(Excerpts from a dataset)
╔══
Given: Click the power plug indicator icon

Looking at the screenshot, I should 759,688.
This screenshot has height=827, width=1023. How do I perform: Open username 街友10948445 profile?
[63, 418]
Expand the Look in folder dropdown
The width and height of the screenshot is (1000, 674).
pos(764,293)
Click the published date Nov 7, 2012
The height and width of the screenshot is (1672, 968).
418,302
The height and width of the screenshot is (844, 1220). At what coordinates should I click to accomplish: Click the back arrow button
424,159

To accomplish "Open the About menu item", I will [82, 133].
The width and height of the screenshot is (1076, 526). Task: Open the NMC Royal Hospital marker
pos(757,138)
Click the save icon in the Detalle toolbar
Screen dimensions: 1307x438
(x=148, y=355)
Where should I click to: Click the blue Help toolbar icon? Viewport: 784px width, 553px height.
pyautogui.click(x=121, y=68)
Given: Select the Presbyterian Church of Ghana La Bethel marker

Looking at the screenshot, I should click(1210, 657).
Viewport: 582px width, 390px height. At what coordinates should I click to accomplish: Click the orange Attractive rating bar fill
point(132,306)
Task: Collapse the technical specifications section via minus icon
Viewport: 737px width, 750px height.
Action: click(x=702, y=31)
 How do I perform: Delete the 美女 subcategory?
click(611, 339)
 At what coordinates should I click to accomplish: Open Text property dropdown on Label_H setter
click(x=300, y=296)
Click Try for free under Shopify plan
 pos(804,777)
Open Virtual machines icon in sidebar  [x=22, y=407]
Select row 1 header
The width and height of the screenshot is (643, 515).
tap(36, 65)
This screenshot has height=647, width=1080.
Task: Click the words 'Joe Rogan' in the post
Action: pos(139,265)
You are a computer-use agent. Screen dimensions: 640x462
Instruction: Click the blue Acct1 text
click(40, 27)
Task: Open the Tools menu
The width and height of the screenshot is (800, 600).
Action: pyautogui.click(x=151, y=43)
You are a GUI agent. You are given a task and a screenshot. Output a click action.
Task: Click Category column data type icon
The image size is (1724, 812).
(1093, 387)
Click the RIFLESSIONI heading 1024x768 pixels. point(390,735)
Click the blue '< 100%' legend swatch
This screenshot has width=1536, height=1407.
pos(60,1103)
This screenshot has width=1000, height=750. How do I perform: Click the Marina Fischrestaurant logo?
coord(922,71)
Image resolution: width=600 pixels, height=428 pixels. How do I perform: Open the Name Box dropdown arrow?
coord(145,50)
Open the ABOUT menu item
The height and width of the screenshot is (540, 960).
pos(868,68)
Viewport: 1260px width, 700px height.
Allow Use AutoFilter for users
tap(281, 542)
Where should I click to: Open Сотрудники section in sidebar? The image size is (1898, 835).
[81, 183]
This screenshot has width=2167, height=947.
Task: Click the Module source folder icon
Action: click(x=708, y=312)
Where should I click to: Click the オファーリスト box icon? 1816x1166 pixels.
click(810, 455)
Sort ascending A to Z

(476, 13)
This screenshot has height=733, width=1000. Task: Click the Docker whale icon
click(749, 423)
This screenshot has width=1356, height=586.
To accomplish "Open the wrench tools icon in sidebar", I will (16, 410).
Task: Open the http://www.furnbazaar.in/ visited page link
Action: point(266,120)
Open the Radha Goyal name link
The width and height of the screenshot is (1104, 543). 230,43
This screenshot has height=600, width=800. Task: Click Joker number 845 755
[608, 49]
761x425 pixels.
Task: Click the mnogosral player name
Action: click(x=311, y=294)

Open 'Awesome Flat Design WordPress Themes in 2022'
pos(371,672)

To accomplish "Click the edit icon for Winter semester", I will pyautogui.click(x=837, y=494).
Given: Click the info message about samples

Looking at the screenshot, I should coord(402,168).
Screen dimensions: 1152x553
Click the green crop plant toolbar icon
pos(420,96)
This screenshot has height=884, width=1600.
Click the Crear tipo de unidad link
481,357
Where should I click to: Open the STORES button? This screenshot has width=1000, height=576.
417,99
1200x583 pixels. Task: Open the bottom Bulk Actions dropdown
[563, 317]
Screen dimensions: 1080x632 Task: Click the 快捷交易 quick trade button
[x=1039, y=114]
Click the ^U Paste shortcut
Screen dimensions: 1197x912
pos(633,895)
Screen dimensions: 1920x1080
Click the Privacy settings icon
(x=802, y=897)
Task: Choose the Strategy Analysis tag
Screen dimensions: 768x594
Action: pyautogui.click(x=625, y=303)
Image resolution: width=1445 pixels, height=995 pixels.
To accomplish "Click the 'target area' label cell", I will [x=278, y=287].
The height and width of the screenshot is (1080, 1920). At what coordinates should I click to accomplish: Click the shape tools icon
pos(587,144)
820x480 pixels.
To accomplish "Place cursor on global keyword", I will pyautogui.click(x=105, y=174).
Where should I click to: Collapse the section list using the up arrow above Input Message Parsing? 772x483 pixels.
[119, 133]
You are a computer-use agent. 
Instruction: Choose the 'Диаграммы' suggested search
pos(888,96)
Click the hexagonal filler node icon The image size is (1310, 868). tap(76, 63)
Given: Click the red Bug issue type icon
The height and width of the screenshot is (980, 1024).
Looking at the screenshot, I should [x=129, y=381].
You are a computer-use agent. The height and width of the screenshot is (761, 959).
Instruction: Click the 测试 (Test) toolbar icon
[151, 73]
╚══
→ WORK REQUEST:
All lines from the one with "Screen dimensions: 768x594" through the end of the data must be repeated exactly, and nothing else may be repeated.

→ SOLUTION:
Screen dimensions: 768x594
Action: pyautogui.click(x=625, y=303)
Image resolution: width=1445 pixels, height=995 pixels.
To accomplish "Click the 'target area' label cell", I will [x=278, y=287].
The height and width of the screenshot is (1080, 1920). At what coordinates should I click to accomplish: Click the shape tools icon
pos(587,144)
820x480 pixels.
To accomplish "Place cursor on global keyword", I will pyautogui.click(x=105, y=174).
Where should I click to: Collapse the section list using the up arrow above Input Message Parsing? 772x483 pixels.
[119, 133]
You are a computer-use agent. 
Instruction: Choose the 'Диаграммы' suggested search
pos(888,96)
Click the hexagonal filler node icon The image size is (1310, 868). tap(76, 63)
Given: Click the red Bug issue type icon
The height and width of the screenshot is (980, 1024).
Looking at the screenshot, I should [x=129, y=381].
You are a computer-use agent. The height and width of the screenshot is (761, 959).
Instruction: Click the 测试 (Test) toolbar icon
[151, 73]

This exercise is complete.